Start of Block

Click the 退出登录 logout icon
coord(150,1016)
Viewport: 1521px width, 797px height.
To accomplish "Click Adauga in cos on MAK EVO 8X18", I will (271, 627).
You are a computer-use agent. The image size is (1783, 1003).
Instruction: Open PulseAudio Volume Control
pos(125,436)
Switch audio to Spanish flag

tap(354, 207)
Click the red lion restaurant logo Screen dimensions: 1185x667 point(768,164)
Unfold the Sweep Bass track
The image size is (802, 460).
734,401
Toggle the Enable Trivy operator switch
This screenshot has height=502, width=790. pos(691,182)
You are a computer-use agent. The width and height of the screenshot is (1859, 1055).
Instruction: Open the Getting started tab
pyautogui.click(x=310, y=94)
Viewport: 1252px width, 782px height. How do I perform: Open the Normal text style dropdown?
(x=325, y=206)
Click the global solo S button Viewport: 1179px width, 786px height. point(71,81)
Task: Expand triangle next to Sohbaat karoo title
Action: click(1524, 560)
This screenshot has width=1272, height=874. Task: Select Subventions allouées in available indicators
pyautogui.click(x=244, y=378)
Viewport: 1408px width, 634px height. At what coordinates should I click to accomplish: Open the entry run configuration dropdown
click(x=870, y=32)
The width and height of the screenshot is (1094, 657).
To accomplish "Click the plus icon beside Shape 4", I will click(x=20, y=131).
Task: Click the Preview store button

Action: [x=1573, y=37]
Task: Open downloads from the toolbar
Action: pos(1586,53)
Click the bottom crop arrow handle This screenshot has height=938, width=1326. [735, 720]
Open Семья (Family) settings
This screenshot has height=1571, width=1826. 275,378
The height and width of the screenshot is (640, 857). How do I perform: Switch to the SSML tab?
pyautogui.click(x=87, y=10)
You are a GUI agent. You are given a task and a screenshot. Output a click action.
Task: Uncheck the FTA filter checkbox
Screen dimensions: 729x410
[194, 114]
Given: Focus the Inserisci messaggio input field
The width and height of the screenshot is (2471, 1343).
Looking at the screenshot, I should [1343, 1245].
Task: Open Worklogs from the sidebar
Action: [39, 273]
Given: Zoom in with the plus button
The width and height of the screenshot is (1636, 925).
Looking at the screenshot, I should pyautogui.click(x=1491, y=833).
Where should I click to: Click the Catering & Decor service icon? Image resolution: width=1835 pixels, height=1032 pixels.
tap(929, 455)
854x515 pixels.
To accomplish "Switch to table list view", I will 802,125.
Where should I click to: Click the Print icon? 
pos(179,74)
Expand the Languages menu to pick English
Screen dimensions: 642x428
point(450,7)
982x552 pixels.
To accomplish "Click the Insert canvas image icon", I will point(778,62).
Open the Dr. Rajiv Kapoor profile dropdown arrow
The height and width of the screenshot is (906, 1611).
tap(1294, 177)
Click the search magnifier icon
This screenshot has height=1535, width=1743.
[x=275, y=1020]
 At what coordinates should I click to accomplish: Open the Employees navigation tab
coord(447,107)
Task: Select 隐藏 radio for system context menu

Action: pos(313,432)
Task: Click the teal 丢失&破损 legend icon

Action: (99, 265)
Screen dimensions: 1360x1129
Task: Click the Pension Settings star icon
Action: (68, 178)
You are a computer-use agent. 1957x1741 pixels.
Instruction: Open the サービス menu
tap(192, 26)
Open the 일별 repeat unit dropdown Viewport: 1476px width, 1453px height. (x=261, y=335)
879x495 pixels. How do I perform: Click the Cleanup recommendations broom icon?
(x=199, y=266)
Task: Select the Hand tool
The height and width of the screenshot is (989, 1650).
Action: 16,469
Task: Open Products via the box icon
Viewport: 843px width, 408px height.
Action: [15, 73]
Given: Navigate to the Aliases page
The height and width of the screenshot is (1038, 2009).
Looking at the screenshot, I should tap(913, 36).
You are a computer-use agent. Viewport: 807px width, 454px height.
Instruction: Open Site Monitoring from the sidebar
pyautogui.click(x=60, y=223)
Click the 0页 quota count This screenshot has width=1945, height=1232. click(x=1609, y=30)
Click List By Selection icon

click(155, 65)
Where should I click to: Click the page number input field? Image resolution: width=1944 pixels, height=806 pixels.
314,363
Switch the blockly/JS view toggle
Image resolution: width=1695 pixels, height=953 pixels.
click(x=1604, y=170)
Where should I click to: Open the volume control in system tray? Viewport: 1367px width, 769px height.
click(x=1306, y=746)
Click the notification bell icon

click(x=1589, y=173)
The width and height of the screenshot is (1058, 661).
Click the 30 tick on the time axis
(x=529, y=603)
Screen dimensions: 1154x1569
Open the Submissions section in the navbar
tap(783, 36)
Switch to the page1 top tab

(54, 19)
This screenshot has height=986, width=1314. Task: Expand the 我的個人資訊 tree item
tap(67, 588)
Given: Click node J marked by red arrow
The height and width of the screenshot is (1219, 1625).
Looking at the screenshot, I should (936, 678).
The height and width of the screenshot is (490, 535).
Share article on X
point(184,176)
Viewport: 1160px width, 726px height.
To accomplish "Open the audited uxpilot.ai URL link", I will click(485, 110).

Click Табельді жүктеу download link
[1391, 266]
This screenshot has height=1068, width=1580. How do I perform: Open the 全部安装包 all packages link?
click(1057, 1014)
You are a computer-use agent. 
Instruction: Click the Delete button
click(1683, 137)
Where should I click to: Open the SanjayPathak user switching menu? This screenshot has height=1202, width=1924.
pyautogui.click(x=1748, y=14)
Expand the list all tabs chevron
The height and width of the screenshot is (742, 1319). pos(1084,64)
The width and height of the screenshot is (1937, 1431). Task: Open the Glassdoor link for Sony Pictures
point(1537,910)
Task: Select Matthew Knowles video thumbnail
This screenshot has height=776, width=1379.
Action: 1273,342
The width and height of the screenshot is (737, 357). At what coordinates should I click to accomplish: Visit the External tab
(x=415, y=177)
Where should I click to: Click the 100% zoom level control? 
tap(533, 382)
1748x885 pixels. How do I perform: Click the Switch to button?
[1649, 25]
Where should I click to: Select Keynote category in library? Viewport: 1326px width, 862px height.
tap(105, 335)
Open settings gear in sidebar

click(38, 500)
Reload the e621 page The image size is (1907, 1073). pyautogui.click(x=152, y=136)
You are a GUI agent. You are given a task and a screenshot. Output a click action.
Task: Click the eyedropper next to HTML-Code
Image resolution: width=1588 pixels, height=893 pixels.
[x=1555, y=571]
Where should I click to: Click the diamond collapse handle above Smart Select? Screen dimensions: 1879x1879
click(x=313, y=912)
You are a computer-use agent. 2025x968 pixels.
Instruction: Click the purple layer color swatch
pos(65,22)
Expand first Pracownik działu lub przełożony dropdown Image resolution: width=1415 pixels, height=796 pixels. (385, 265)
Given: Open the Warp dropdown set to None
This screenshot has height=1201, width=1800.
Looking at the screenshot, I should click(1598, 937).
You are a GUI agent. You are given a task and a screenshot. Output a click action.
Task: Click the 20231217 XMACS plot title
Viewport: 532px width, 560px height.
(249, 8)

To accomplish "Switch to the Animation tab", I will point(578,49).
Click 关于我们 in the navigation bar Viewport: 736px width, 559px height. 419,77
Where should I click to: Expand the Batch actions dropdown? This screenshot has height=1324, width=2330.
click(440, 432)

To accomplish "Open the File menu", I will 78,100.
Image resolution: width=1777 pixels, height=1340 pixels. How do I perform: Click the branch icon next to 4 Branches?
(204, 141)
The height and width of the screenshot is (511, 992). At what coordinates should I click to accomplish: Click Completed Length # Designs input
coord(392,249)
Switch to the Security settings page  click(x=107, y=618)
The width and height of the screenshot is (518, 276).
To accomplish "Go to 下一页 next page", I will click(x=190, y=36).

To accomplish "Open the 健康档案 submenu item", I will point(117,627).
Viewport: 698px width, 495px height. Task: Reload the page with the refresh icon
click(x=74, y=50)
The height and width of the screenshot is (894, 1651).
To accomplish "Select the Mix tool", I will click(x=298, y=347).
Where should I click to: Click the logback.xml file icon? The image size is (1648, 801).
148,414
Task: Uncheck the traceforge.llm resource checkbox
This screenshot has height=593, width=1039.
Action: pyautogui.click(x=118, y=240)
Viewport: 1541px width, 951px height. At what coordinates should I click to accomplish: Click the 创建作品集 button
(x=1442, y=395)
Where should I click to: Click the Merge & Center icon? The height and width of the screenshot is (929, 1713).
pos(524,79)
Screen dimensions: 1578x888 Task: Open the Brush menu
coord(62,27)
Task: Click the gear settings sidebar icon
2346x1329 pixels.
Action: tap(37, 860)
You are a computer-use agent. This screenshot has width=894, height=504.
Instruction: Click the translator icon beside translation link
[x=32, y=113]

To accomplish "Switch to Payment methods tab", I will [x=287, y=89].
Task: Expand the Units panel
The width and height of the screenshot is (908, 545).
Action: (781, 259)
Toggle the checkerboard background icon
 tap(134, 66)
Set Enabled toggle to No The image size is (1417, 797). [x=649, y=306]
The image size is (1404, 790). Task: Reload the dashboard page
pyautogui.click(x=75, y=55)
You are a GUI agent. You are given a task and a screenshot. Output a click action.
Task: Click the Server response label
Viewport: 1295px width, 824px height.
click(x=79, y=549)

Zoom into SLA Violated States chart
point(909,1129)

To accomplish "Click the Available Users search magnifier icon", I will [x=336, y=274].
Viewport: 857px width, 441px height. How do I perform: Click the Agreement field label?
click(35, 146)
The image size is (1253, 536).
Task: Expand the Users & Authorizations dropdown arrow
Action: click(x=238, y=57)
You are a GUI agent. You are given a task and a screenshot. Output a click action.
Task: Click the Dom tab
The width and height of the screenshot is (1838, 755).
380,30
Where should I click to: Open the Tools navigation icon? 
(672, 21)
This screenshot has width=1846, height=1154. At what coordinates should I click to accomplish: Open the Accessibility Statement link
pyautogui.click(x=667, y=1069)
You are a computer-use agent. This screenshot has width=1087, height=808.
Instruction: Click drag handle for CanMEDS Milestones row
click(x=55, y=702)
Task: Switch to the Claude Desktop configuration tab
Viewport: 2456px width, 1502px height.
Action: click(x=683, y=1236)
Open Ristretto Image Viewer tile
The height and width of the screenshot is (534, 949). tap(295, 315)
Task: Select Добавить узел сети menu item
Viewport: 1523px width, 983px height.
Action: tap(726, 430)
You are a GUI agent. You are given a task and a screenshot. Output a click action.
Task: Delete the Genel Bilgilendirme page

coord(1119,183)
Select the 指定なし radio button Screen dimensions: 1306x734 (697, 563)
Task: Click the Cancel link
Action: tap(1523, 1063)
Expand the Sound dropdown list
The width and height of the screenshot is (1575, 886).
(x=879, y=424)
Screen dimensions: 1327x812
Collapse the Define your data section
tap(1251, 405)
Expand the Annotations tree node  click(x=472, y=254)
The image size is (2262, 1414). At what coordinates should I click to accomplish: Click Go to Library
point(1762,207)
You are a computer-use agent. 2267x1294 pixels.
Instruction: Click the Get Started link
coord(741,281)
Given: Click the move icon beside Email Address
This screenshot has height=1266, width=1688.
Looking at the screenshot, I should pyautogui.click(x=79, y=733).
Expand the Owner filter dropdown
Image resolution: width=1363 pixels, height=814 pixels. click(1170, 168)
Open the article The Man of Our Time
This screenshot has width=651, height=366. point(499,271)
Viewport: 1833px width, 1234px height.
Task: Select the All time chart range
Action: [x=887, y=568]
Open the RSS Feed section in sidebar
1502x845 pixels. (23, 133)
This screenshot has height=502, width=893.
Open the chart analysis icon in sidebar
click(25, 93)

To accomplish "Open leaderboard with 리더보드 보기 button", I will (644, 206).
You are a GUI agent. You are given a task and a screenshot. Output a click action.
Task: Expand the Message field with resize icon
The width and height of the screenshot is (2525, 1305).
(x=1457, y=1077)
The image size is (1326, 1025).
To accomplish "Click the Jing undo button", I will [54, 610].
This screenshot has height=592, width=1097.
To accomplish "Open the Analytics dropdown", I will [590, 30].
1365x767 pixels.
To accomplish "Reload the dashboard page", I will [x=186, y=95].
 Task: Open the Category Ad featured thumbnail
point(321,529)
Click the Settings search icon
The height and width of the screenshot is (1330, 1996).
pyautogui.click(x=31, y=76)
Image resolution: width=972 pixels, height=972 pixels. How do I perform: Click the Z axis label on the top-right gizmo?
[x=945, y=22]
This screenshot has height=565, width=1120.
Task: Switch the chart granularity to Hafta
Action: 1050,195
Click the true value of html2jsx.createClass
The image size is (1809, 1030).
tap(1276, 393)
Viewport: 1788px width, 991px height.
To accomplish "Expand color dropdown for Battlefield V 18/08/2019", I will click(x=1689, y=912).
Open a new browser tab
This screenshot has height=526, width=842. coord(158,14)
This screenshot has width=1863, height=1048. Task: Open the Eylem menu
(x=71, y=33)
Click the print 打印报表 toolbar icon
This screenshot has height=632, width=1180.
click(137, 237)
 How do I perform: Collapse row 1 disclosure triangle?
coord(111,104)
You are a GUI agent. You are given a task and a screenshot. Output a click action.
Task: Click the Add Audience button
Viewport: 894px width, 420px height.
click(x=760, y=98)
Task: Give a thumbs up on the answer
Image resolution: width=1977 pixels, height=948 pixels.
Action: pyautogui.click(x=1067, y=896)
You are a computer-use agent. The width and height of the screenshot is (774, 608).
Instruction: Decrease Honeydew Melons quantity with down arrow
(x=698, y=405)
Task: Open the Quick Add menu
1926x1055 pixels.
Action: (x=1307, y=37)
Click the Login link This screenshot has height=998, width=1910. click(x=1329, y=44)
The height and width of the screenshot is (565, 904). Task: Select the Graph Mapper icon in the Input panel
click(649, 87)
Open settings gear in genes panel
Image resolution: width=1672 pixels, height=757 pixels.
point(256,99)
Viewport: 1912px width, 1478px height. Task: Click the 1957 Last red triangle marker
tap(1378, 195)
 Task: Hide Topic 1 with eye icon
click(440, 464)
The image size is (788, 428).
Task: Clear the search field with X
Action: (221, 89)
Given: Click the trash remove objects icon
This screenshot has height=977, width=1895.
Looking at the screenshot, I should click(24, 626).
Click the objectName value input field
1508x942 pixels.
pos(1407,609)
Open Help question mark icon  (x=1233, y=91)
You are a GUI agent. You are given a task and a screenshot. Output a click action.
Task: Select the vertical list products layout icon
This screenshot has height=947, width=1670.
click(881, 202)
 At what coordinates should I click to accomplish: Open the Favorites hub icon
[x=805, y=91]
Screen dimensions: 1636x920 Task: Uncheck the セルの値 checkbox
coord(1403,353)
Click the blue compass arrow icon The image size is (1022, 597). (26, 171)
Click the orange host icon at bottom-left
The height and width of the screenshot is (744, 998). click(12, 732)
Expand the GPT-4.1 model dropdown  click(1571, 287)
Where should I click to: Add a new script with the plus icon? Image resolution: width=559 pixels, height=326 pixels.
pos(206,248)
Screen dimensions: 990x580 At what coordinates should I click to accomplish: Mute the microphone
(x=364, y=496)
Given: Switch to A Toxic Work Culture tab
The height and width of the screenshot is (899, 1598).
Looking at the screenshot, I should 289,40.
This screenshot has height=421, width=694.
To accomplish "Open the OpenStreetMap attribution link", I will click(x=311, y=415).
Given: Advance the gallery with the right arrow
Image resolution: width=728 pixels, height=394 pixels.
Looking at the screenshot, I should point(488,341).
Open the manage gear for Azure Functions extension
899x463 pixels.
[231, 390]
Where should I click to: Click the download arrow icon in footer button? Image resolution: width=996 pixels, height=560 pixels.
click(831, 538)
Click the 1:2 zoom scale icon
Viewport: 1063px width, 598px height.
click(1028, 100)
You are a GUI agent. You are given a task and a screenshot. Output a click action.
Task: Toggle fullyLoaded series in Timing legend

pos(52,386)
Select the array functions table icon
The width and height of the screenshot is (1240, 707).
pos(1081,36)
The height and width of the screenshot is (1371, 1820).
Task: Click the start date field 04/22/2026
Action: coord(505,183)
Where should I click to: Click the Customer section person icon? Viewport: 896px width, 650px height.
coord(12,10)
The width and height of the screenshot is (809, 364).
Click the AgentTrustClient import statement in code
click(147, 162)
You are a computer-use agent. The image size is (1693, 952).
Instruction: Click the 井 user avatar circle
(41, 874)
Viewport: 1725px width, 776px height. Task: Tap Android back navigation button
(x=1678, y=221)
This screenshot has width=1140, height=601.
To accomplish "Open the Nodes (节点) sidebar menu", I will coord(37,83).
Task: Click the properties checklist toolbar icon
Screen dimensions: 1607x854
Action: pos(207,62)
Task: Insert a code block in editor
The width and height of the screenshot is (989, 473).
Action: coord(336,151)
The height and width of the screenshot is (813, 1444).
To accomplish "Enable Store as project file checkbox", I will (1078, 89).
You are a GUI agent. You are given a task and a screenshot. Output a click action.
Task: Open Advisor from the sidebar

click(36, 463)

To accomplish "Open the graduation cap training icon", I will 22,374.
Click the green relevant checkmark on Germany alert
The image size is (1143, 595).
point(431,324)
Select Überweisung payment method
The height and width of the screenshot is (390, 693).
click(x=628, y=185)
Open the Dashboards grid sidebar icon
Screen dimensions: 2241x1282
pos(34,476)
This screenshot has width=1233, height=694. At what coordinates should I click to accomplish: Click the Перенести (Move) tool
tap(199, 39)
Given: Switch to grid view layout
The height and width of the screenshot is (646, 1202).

End of Block

## Assigned task
Once the line with "Open Help question" is found in the records above, print exactly that line and every line after it through the line with "Given: Advance the".

## Finished task
Open Help question mark icon  (x=1233, y=91)
You are a GUI agent. You are given a task and a screenshot. Output a click action.
Task: Select the vertical list products layout icon
This screenshot has height=947, width=1670.
click(881, 202)
 At what coordinates should I click to accomplish: Open the Favorites hub icon
[x=805, y=91]
Screen dimensions: 1636x920 Task: Uncheck the セルの値 checkbox
coord(1403,353)
Click the blue compass arrow icon The image size is (1022, 597). (26, 171)
Click the orange host icon at bottom-left
The height and width of the screenshot is (744, 998). click(12, 732)
Expand the GPT-4.1 model dropdown  click(1571, 287)
Where should I click to: Add a new script with the plus icon? Image resolution: width=559 pixels, height=326 pixels.
pos(206,248)
Screen dimensions: 990x580 At what coordinates should I click to accomplish: Mute the microphone
(x=364, y=496)
Given: Switch to A Toxic Work Culture tab
The height and width of the screenshot is (899, 1598).
Looking at the screenshot, I should 289,40.
This screenshot has height=421, width=694.
To accomplish "Open the OpenStreetMap attribution link", I will click(x=311, y=415).
Given: Advance the gallery with the right arrow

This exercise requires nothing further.